KABUL, Afghanistan (AP) -- The Taliban kidnappers moved her to at least 13 homes, made her sleep on the ground, and kept asking where she'd been, what she'd done and whom she knew. Every few days, she would be given a chance to call her family.
Still, the militants would push her only so far -- they knew they needed to keep their bargaining chip in good shape.
Fariba Ahmadi Kakar's four-week ordeal ended this month after the Afghan government gave in to her captors' demands to free some prisoners. In an interview with The Associated Press, the 39-year-old Afghan lawmaker gave a rare account of what it's like for a woman to be held captive by the Islamist insurgents.
"I wasn't tortured. I wasn't under constant stress. But I wasn't free," Kakar said.
She's also lucky to be alive.
Since July, several prominent women have been attacked in Afghanistan. Among them: two police officers who were killed in the south, an Indian author living in eastern Afghanistan who was killed years after her memoir about 1990s life under Taliban rule became a Bollywood film; and a senator who was wounded in an ambush.
These and other attacks on female leaders in recent years have generally been blamed on the Taliban, though the Afghan militant group, mindful of cultural sensitivities, usually does not admit to targeting women. The assaults have added to growing fears that what few gains Afghan women have made since the U.S. toppled the Taliban government in 2001 could be erased once American-led foreign troops finish withdrawing next year.
Being a woman in the public eye is a special challenge in Afghanistan, where tribal and conservative Islamic mores have long subjected women across the social spectrum to violence and discrimination.
The spotlight can be a shield, making men think twice about mistreating a woman and perhaps even guaranteeing that she'll be assigned a bodyguard. At the same time, it can make a woman a more attractive target for insurgents hoping to spread fear and weaken confidence in the Afghan government.
Kakar is one of 69 female lawmakers in the 249-seat lower house of parliament, and she's never been naive about the danger she and other prominent Afghan women face. Still, her initial encounter with her kidnappers was so swift and shocking it's still something of a blur today.
Kakar, her four children, her bodyguard and her driver were traveling from southern Kandahar province to Kabul, the Afghan capital, when a handful of armed militants on motorbikes appeared ahead of them on the outskirts of Ghazni city. The gunmen made the driver turn off the highway onto a bumpy, dirt road that led to a small village.
The militants put the group in the home of an Afghan Taliban family, separating the men from the women and saying little. Kakar, though, quickly began pleading with the captors to free her three daughters and son, ages 2 to 20.
She tried to calm her children but did not downplay what was happening. "I told them, 'This is the situation in this country. I will try to make sure you are safe,'" she said.

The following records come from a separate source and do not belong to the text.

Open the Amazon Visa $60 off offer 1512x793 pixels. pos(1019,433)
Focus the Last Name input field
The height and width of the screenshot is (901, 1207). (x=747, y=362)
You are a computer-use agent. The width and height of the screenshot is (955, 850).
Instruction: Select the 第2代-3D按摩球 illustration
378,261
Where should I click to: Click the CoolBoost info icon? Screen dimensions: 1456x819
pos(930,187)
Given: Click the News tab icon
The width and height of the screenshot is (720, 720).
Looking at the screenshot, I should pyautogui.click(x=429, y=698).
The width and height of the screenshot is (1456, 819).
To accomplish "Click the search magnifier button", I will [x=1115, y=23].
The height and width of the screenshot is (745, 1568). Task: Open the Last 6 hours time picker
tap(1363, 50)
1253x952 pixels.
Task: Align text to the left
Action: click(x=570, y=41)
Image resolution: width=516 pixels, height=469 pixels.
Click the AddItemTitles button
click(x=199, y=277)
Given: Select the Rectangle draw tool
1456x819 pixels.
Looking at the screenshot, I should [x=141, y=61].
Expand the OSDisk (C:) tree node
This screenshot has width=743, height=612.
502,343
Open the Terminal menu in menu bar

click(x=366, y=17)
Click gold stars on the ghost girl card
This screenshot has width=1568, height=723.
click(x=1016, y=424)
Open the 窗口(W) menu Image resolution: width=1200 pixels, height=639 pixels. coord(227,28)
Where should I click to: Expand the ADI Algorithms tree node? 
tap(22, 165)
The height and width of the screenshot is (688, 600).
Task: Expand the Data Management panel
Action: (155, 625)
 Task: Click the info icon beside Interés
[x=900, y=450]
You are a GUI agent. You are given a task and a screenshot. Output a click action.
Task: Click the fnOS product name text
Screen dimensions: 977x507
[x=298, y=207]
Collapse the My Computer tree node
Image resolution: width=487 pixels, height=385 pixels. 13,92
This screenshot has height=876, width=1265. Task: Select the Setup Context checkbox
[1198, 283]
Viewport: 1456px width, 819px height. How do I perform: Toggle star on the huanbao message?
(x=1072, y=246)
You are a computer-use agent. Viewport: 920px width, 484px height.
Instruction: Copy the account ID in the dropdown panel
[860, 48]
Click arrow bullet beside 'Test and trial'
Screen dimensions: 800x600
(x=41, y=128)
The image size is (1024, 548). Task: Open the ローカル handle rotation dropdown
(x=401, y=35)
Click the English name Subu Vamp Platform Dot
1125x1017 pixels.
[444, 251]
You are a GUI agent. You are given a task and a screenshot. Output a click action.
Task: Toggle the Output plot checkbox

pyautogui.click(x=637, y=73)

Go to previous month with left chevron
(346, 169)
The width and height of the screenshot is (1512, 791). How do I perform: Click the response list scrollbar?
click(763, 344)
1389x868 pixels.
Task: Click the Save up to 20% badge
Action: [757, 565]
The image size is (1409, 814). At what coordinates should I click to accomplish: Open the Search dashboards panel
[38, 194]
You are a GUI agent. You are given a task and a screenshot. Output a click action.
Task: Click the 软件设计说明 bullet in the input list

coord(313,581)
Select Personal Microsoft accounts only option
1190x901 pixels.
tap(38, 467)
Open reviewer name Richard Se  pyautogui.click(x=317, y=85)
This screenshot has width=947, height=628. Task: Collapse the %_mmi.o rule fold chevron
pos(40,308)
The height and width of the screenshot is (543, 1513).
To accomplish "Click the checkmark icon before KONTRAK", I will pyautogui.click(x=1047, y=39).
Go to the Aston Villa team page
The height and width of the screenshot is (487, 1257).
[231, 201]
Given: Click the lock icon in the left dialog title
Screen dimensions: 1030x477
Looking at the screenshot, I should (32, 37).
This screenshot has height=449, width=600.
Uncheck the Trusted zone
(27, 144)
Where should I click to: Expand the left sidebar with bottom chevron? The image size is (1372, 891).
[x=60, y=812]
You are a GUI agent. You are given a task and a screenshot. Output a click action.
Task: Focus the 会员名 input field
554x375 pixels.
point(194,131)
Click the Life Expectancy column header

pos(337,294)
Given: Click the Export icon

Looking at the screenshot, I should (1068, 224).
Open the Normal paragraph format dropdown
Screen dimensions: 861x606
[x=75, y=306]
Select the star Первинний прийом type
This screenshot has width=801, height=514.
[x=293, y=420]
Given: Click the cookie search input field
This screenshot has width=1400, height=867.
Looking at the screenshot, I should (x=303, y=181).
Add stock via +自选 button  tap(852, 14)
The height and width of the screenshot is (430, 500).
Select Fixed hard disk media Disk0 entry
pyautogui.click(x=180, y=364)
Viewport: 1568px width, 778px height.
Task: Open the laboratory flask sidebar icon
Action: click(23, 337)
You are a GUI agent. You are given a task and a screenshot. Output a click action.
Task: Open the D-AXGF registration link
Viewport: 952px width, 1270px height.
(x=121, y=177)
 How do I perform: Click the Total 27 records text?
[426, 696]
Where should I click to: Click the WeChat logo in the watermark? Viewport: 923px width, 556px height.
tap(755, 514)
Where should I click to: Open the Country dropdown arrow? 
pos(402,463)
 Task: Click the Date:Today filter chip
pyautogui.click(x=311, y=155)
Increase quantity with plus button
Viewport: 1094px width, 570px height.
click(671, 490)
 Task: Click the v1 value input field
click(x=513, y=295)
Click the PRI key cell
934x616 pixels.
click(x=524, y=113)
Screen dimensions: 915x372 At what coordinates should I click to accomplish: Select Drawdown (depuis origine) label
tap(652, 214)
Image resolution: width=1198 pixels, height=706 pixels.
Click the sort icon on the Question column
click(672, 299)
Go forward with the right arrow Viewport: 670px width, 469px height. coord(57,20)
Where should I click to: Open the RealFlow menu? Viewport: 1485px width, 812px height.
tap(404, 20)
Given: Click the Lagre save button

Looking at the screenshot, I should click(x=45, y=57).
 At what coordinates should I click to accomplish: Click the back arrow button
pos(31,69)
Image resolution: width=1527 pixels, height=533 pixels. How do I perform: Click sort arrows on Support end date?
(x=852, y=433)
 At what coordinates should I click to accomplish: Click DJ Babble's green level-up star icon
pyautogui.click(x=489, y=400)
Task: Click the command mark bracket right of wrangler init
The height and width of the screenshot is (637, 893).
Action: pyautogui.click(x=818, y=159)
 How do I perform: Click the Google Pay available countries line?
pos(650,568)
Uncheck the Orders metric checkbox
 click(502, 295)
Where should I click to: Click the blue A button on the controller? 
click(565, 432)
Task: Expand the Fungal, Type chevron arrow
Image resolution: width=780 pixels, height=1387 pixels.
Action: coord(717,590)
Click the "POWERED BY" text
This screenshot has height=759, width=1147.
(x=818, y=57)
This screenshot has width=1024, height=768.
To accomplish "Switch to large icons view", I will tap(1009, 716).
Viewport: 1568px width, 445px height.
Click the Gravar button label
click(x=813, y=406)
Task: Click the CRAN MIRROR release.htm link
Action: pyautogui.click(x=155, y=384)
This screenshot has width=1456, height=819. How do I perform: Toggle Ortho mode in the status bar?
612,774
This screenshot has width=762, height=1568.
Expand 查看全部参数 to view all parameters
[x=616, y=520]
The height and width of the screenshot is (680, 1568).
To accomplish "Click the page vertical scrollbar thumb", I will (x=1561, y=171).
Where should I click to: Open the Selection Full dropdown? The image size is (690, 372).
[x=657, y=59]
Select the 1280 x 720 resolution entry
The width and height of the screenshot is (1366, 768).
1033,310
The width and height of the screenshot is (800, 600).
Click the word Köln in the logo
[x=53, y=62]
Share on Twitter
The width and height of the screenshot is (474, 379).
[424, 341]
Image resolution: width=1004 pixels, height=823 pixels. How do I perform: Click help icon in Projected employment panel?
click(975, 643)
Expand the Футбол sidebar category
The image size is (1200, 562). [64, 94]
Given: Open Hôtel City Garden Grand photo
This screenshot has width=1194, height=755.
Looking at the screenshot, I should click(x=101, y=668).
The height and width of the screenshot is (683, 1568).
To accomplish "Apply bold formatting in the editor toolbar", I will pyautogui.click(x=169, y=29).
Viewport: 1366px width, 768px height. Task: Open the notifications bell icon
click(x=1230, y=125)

The Taliban fighters let her call her family. Within a couple of days her children were released to her mother and brother. Kakar, though, was shifted from place to place and kept separate from her driver and bodyguard.
Just days before the kidnapping, a fellow female legislator was wounded in an ambush by suspected Taliban gunmen not far from where Kakar was seized. Sen. Rouh Gul Khairzad's young daughter was killed, as was a bodyguard, while other family members also were wounded.
The militants who kidnapped Kakar had a different goal: They wanted the government to release some prisoners, and Kakar was their leverage.
In recounting her ordeal, Kakar wavered from calm to anger to wariness, and wouldn't always delve into details. At times she looked faint, but then she'd break into a sudden grin. When asked what she did all day in the various homes in which she was held captive, she smirked and said, "Nothing!"
She had only a vague idea of what was happening between her captors and authorities seeking to free her.
Kakar had a couple of female minders, whom she called "the doctor's mother" and "Zolaikha," but she wouldn't go into specifics about them. She said, however, that most of the women she encountered would tell her, "We have no power or authority to talk to you."
The men, like many Taliban, were hard-line Muslims who tried to avoid interacting with women outside their families. They would tell her their commanders were dealing with the details of her case.